Claims of Western involvement
Some social media accounts seized on news that the United States had collected intelligence this month that ISIS-K had been planning an attack on Moscow. They suggested that the Americans, including the C.I.A., were somehow “in on it” or that Washington had not shared its findings with the Kremlin.
In fact, American government officials issued a public warning on March 7 and said they had also privately conveyed that to their Russian counterparts through official channels.
In the days after the attack, a Russian intelligence operation known as Doppelgänger circulated fake posts online asserting Ukrainian or Western involvement “in a coordinated effort to galvanize domestic support, promote unity and escalate Russia’s war in Ukraine,” said Brian Liston, a researcher with Recorded Future, an intelligence threat company.
One article, he noted, appeared on a website linked to Doppelgänger that claimed the British government sought to “deliberately draw attention away from the tragedy because they themselves, together with Ukraine, committed the terrorist attack by the hands of radical Islamists.”
Unsubstantiated claims of American involvement or complicity came not only from the Russians.
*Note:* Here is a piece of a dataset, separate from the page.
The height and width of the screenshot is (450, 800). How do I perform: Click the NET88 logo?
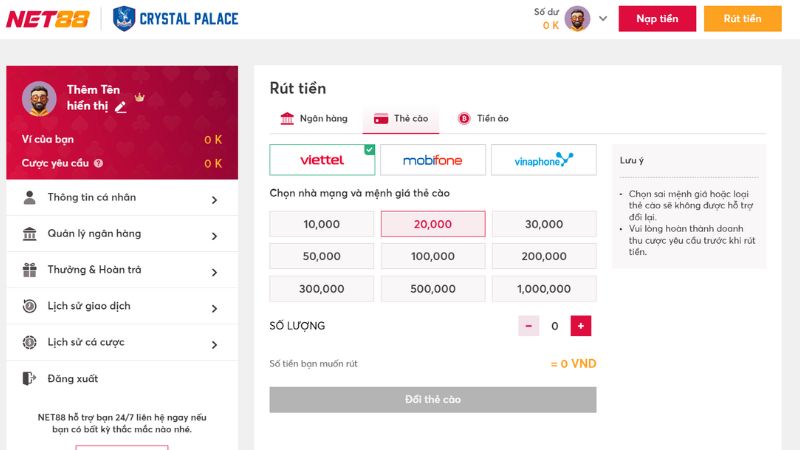click(x=48, y=19)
Mike Benz, a former official in the Trump administration, said on X that “if the State Dept knew it, the CIA somehow had advance awareness.” He conspiratorially told followers to “fill in the rest yourself.” Later, he wrote that he had “no knowledge of this, direct or indirect, and am not making any claims here,” adding, “Just initial reaction of things that get my hackles up is all.”
The Russian false flag theory
Ukraine and the West, however, were not the only targets for accusations. Officials outside Russia and several social media users with sizable followings suggested that the Kremlin had staged the attack itself so it could generate support for its war in Ukraine. Even the statement from Ukraine’s Foreign Ministry pushed the idea, saying that “there are no red lines for Putin’s dictatorship” and adding, “It is ready to kill its own citizens for political purposes.”
People scrutinized videos from inside the concert hall and suggested that a uniformed man with a dog appeared too calm in the chaos and therefore must have been a government agent complicit in the attack.
Russia’s critics have also recalled a series of deadly apartment building bombings in Russia in 1999 that reignited the country’s civil war in Chechnya. To this day, some suggest the Kremlin orchestrated those bombings to lift Mr. Putin, then a newly appointed prime minister, to greater power.
Identifying the wrong terrorists
Images of five men began circulating online after the attack, with various accounts identifying them as the Crocus gunmen. The men turned out to have been killed in Ingushetia, a region in southern Russia, earlier in March, prompting one high-profile intelligence-focused account to retract its claim linking them to the Moscow attack.
Many of the false narratives about the Crocus attack originated on Telegram, which is popular in Russia, and then fanned out in translation to platforms like X. There, the “enormous push, the need to know what’s happening,” attracted opportunistic commentators, said Roman Osadchuk, a research associate for Eurasia at the Atlantic Council’s Digital Forensic Research Lab. By quickly weighing in on the tragedy — regardless of accuracy — social media users could build their audiences and take advantage of financial incentives, such as an arrangement on X to share advertising revenue from popular posts.
“In any emergency, to be among the first bearers of news helps you receive much of the traffic and followers and be competitive,” he said.